Women's Services Encyclopedia
Laparoscopy and Cancer
The use of laparoscopy in the treatment, evaluation and staging of cancers of the female reproductive tract is one that is constantly evolving.
Although its use is well-recognized in some situations, it is not indicated in all situations.
Individuals who are overweight (based on height and weight) may not qualify for a laparoscopic approach.
The following gives a general overview but each patient’s situation is unique and must be evaluated on an individual basis.

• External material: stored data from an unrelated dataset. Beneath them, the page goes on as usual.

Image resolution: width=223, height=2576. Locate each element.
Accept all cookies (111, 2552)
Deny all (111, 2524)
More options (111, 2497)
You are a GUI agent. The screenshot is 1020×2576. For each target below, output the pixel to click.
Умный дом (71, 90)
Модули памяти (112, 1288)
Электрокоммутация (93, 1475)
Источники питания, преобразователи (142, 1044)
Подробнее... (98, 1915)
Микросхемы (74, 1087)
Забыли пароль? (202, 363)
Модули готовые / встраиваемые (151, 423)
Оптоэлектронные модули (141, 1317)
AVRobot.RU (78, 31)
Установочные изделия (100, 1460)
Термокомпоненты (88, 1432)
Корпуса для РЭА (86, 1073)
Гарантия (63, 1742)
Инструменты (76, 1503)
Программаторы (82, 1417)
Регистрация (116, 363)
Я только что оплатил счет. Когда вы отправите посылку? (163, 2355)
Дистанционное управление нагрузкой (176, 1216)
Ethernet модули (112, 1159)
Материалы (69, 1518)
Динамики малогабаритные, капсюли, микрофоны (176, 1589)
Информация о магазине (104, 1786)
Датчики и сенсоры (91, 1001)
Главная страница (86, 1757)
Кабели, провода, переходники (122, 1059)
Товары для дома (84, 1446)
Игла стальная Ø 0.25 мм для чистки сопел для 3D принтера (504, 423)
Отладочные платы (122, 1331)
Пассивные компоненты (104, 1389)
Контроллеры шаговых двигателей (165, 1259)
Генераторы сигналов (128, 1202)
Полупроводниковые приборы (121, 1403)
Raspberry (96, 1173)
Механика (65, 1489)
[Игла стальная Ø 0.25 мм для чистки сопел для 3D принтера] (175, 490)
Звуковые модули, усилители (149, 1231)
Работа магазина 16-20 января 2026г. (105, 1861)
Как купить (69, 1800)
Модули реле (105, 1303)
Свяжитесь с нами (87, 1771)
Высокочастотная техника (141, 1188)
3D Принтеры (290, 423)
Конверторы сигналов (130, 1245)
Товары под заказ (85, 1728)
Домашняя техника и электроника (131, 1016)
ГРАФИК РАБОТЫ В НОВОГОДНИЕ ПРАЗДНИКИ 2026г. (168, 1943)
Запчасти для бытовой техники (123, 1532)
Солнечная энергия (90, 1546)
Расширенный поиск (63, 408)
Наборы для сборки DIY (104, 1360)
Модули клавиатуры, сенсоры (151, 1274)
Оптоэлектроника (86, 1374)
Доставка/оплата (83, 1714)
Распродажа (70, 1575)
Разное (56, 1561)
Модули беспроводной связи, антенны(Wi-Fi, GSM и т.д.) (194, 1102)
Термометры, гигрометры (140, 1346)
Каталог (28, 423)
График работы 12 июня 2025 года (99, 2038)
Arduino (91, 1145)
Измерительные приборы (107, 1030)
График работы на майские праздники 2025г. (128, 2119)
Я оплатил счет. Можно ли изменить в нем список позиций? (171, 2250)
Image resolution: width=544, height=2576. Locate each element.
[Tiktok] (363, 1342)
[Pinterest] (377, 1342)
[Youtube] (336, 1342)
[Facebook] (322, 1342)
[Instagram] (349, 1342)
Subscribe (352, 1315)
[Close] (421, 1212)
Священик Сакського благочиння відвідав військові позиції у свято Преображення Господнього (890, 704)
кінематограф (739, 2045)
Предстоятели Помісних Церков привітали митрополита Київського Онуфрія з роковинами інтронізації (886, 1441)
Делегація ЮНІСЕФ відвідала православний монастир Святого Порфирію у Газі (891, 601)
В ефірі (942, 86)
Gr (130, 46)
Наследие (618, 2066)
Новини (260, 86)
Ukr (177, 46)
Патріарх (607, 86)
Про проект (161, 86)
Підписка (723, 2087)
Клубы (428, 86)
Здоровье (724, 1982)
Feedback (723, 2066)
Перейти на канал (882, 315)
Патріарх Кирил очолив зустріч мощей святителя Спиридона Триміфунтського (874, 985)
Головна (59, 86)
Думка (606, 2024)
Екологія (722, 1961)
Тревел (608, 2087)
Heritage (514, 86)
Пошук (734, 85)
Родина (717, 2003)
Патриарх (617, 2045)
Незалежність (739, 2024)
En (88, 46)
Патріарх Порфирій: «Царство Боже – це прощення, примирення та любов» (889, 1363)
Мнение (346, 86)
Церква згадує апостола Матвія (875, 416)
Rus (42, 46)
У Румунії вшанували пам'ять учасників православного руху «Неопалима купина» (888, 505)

- Node Sampling: to aid in determining the extent of tumoral spread so that radiation treatment can be more accurately directed. It also has been
used therapeutically to remove enlarged nodes, but this is a controversial area.
- To aid in the placement of radioactive needles for individuals with large tumors.
- To convert an abdominal approach to a vaginal hysterectomy in individuals with early stage tumors who are appropriate candidates.
Uterine (Endometrial) Cancer
For surgical staging and treatment in individuals who are candidates and whose body size is appropriate (based on height and weight), they may
qualify for a laparoscopic hysterectomy, removal of the tubes and ovaries, and lymphadenectomy.
- Evaluation of anexal masses.
- In selected individuals who are unexpectedly found to have a small cancer of the ovary when the ovary was removed for other reasons, complete
staging to determine if chemotherapy is required.
- To document or rule out recurrent disease.